Pour changer, je vais commencer cet article avec une petite anecdote. Il y a quelques années, durant ma première année de master à l’IHECS, je commençais un projet sur les stéréotypes de genre et leurs conséquences sur les enfants. Pour préparer le projet, on a décidé d’interroger des enfants (en mixité de genre) entre 5 et 9 ans de manière ludique, afin de voir si déjà à leur âge, iels intégraient des stéréotypes de genre. SPOILER ALERT : THEY DO.


On a décidé d’utiliser un livre (« À quoi tu joues ? » de Marie-Sabine Roger), qui se structure en deux temps : sur une première page, les enfants pouvaient lire une phrase de type « les filles, ça joue pas aux voitures ». On demandait aux enfants ce qu’iels en pensaient, si selon elleux, c’était véridique ou non.
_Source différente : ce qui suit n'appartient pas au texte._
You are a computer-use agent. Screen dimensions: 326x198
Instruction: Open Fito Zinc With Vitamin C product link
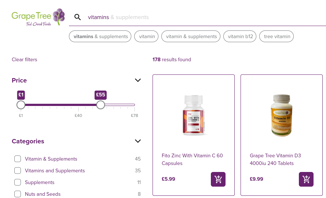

Une fois leur avis donné, on ouvrait la deuxième page, qui révélait une photo d’un.e adulte en train de faire l’activité, par exemple ici, une femme pilote de formule 1.



Je me souviens très bien du moment où nous avons tourné la page pour nous arrêter sur la phrase « Les filles, ça pilote pas des avions ». Si certaines phrases faisaient débat, celle-là mit tout le monde d’accord : filles comme garçons. Effectivement, il était impossible que des filles conduisent des avions. Devant une affirmation si catégorique, on leur a évidemment demandé pourquoi. Voici les réponses qu’iels nous ont donné :


« C’est pas possible, parce que ce sont les garçons qui pilotent les avions »

« Bah oui pour les filles ça va pas, il y a trop de boutons »

« D’ailleurs les filles, elles, elles sont hôtesses de l’air, pas pilote »

« C’est vrai ça, même dans les films, c’est toujours des garçons les pilotes donc c’est vrai !»


… Tu vois un peu où je veux en venir ?

J’avoue, ce moment a un petit peu brisé mon cœur de jeune féministe. L’idée qu’une femme puisse piloter un avion leur était tellement improbable, qu’iels sortaient tout un tas d’explication pour justifier un fait finalement totalement absurde. Voir ces petites filles persuadées qu’elles ne pourraient jamais piloter d’avion, « parce qu’il y a trop de boutons », me fendit le cœur. Déjà, si jeunes, des portes se fermaient sur leur nez avant même qu’elles puissent avoir une petite idée de ce qu’il y avait derrière.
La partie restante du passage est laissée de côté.